Oublie pas le commentaire et le


•Noch♥

Au détour d'une rue. 15/04/2018

 
• Chapitre I :
 

 
 

Juvia marchait rapidement jusqu'à son lieu de travail. Elle avait un peu de retard ce matin là, et ce n'était vraiment pas dans ses habitudes. Elle n'avait même pas prit le temps d'attacher ses longs cheveux bleutés, si bien qu'elle en fut agacée et prit trente secondes pour se faire un chignon. Elle jeta un coup d'½il dans une vitrine pour voir le reflet de son visage : ce n'était pas la plus belle coiffure, mais cela lui convenait. Elle arriva enfin devant sa pharmacie où elle travaillait depuis presque un an. Du haut de ses dix-neuf ans la jeune adulte faisait des études pour devenir préparatrice en pharmacie. Elle était passionnée parce qu'elle faisait : aider les gens, les conseiller, le côté médical ;  elle se sentait comme un poisson dans l'eau.

En arrivant, elle chercha désespérément les clés pour ouvrir les portes de la pharmacie, mais elle les avait encore oubliées. C'était qu'une question d'habitude. La jeune femme était extrêmement tête en l'air, et comme trois matins sur cinq, elle devait attendre que l'une de ses collègues arrive pour lui ouvrir la porte. Levy était d'ailleurs souvent sa sauveuse, elle et Juvia étaient bien les deux seules ponctuelles dans cette pharmacie. Erza arrivait souvent en courant avec un léger décalage de quelques minutes, puis Lucy avait au minimum quinze minutes de retard à chaque fois. Quant aux pharmaciens, Laxus et Mirajane, et bien c'étaient des pharmaciens : ils faisaient ce qu'ils voulaient.

Elle s'adossa alors contre le mur de l'office pour patienter tranquillement. Elle vit au loin le jeune banquier arriver d'un pas rapide, il était en retard lui aussi visiblement. Effectivement, ce n'était pas la première fois qu'elle le croisait, ils avaient tous les deux pour habitude d'arriver aux alentours de huit heure vingt à leur de lieu de travail. C'était un grand brun à l'air taciturne et au regard bien sombre.

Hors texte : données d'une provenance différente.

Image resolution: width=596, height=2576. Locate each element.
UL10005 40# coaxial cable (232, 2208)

Il avait la réputation d'être particulièrement associable et discret. Ces rumeurs surprenaient la jeune femme, avec elle il n'était pas comme cela. Du moins, il avait la politesse de lui dire bonjour à chaque fois.

L'homme était arrivé en fouillant dans ses poches pour trouver ses clés. Lui, visiblement ne les oubliait jamais. En même temps, il la salua rapidement, et elle le lui répondait avec son plus beau sourire, comme tous les matins. Elle aimait bien le croiser, c'était devenu un petit rituel matinal. Cette petite entre-vue durait seulement quelques secondes, mais ces toutes petites secondes étaient suffisantes pour faire rêver la jeune célibataire.

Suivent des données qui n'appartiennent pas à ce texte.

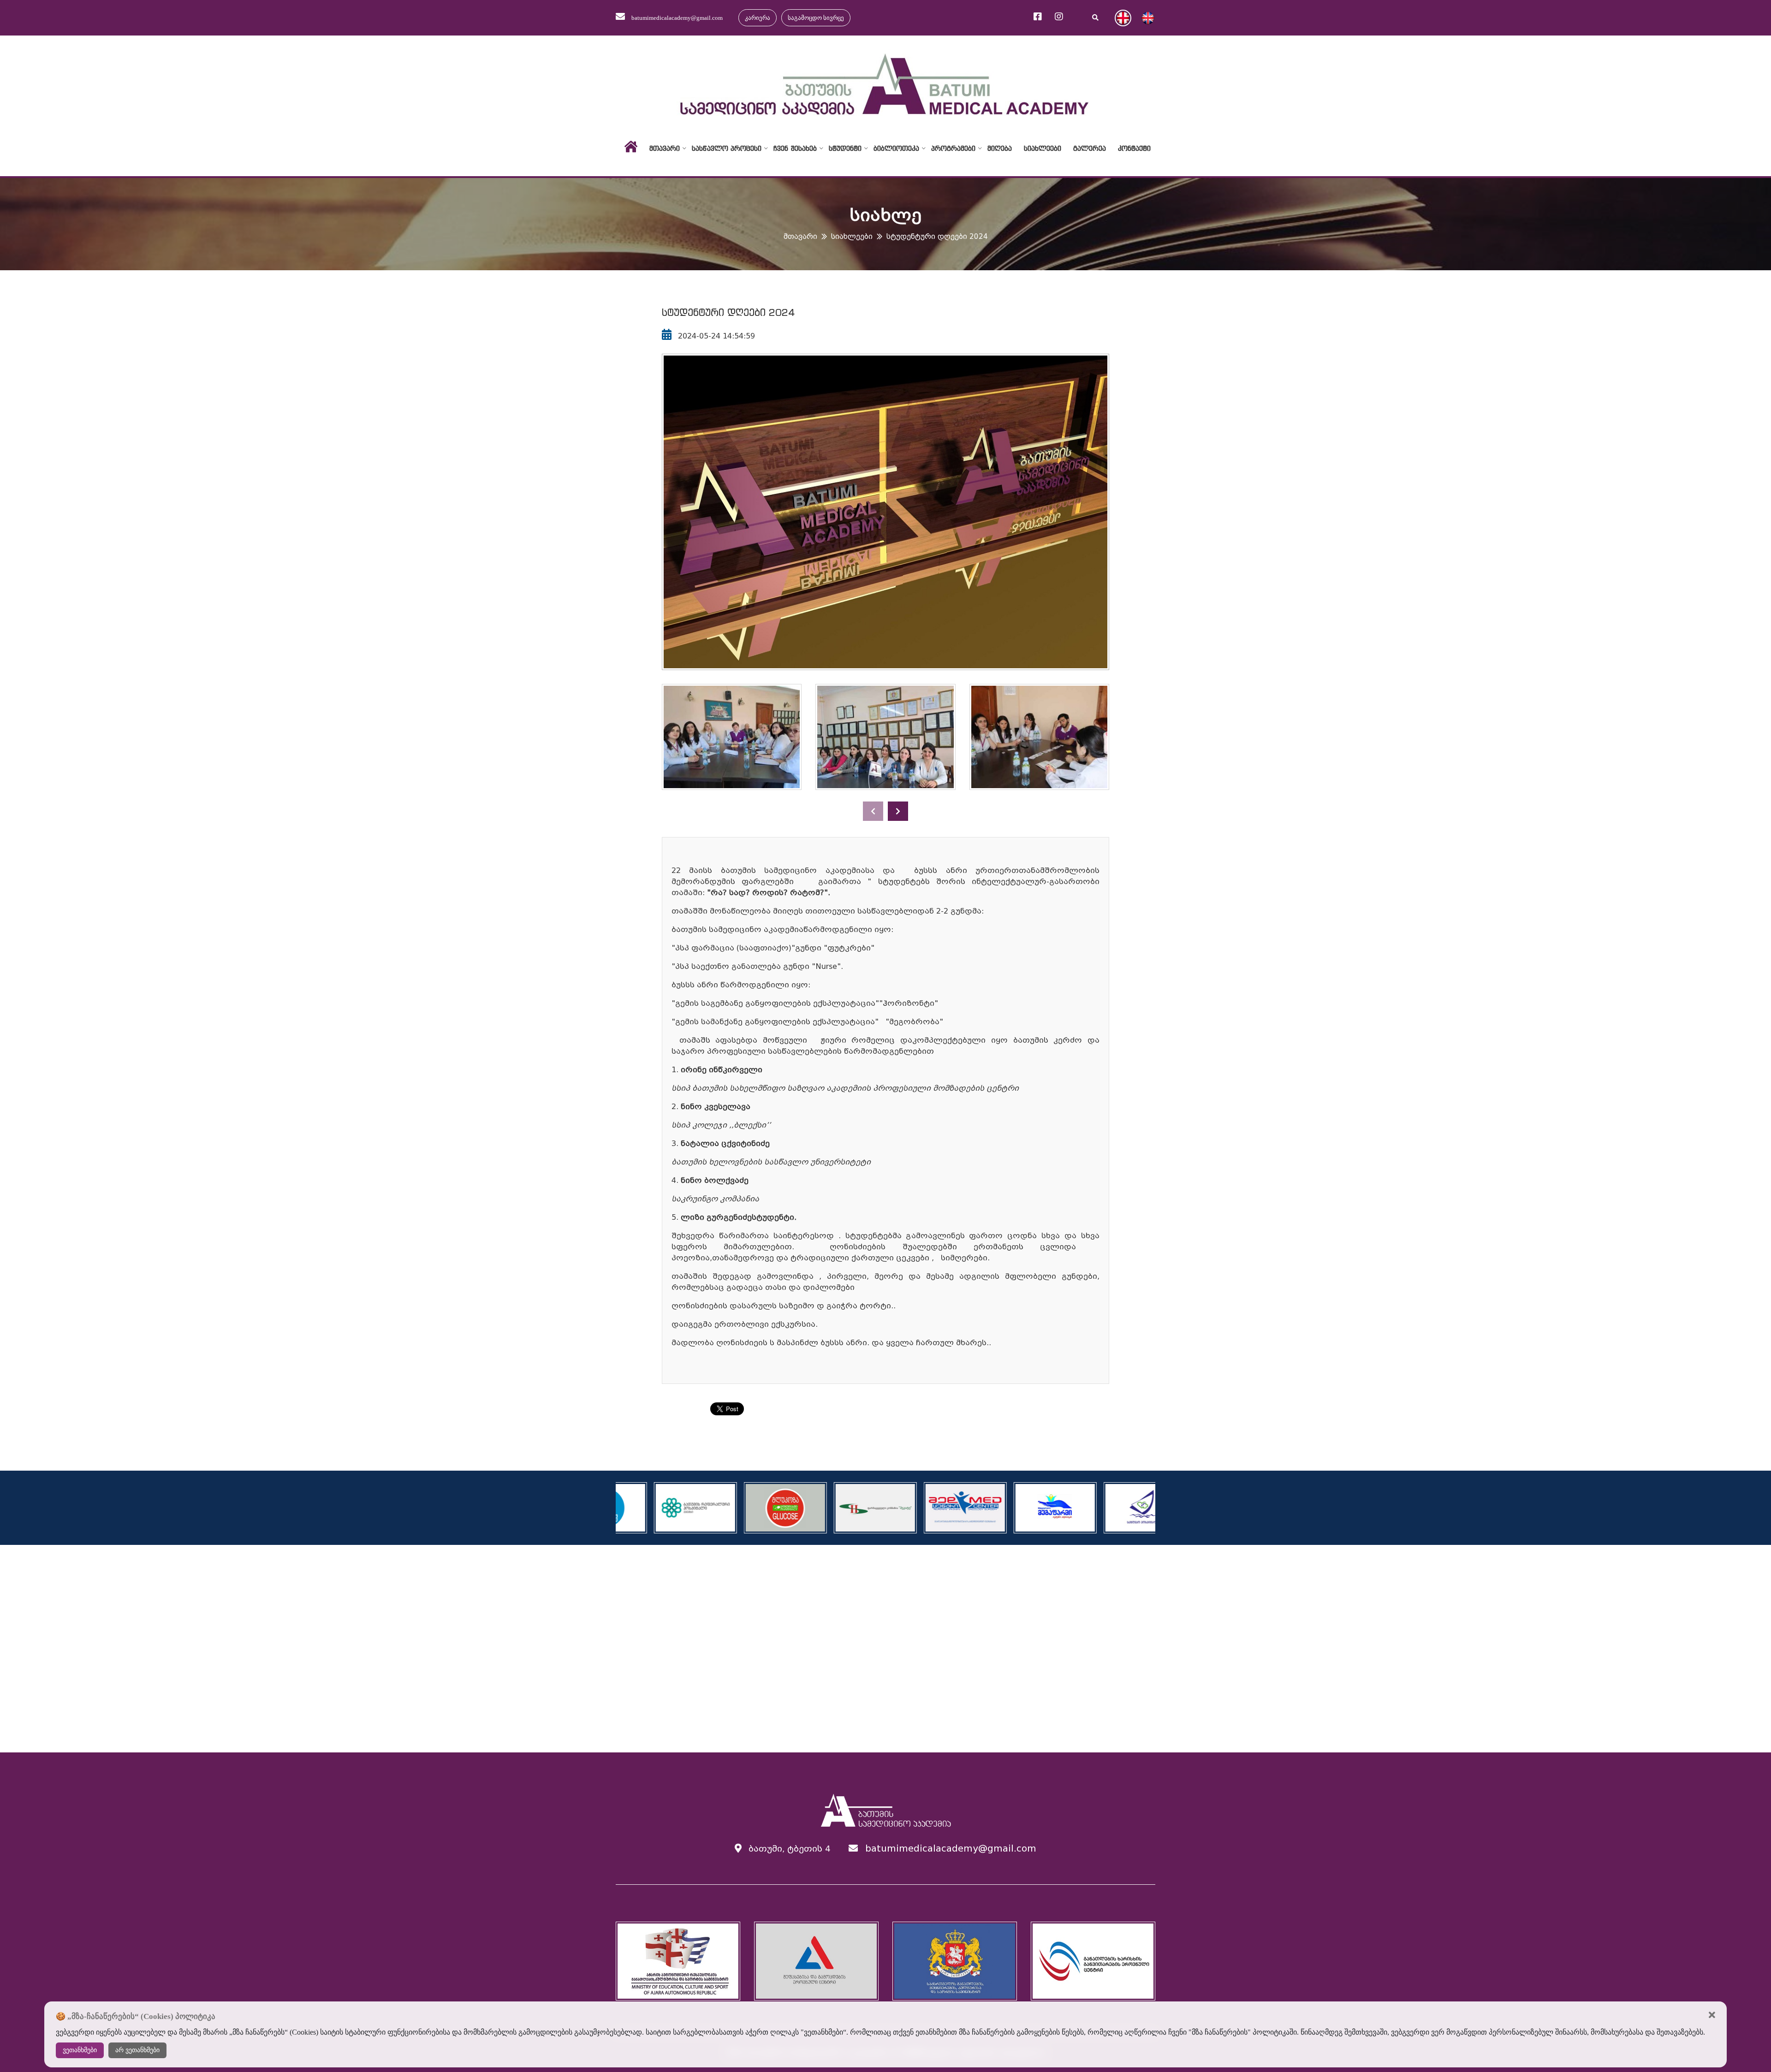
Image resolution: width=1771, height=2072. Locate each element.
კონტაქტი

Elle avait été avec Lyon pendant presque trois ans. C'était son grand amour de lycée, et ils avaient une relation presque parfaite. C'est pourquoi ils avaient décidé, le baccalauréat en poche, d'aménager ensemble dans un petit appartement. C'était une très mauvaise décision. Lyon était bordélique, comme on dit familièrement. Alors que Juvia était très maniaque, même trop selon le jeune homme. Puis les petites choses entraînent de plus gros problèmes... Le jeune homme réclamait plus de temps pour lui, alors qu'elle voulait plus de moment en amoureux. Par conséquent, la libido de la jeune femme était devenue inexistante, mais lui de son côté ne demandait que de faire des folies de son corps. Au final, il y avait plus de problèmes que de moments de heureux. La seule chose qui les liait encore était peut-être la nostalgie de leur début amoureux. Après une longue et mûre réflexion, ils s'étaient quittés mutuellement : " en bon terme " comme disaient les gens. Juvia ne voyait pas le côté " bon " , cette séparation avait été très douloureuse pour elle. Après tout, Lyon était son premier véritable amoureux, l'homme qui lui avait fait découvrir l'amour, la sexualité, le bonheur d'être en couple, et tout ce qui allait avec.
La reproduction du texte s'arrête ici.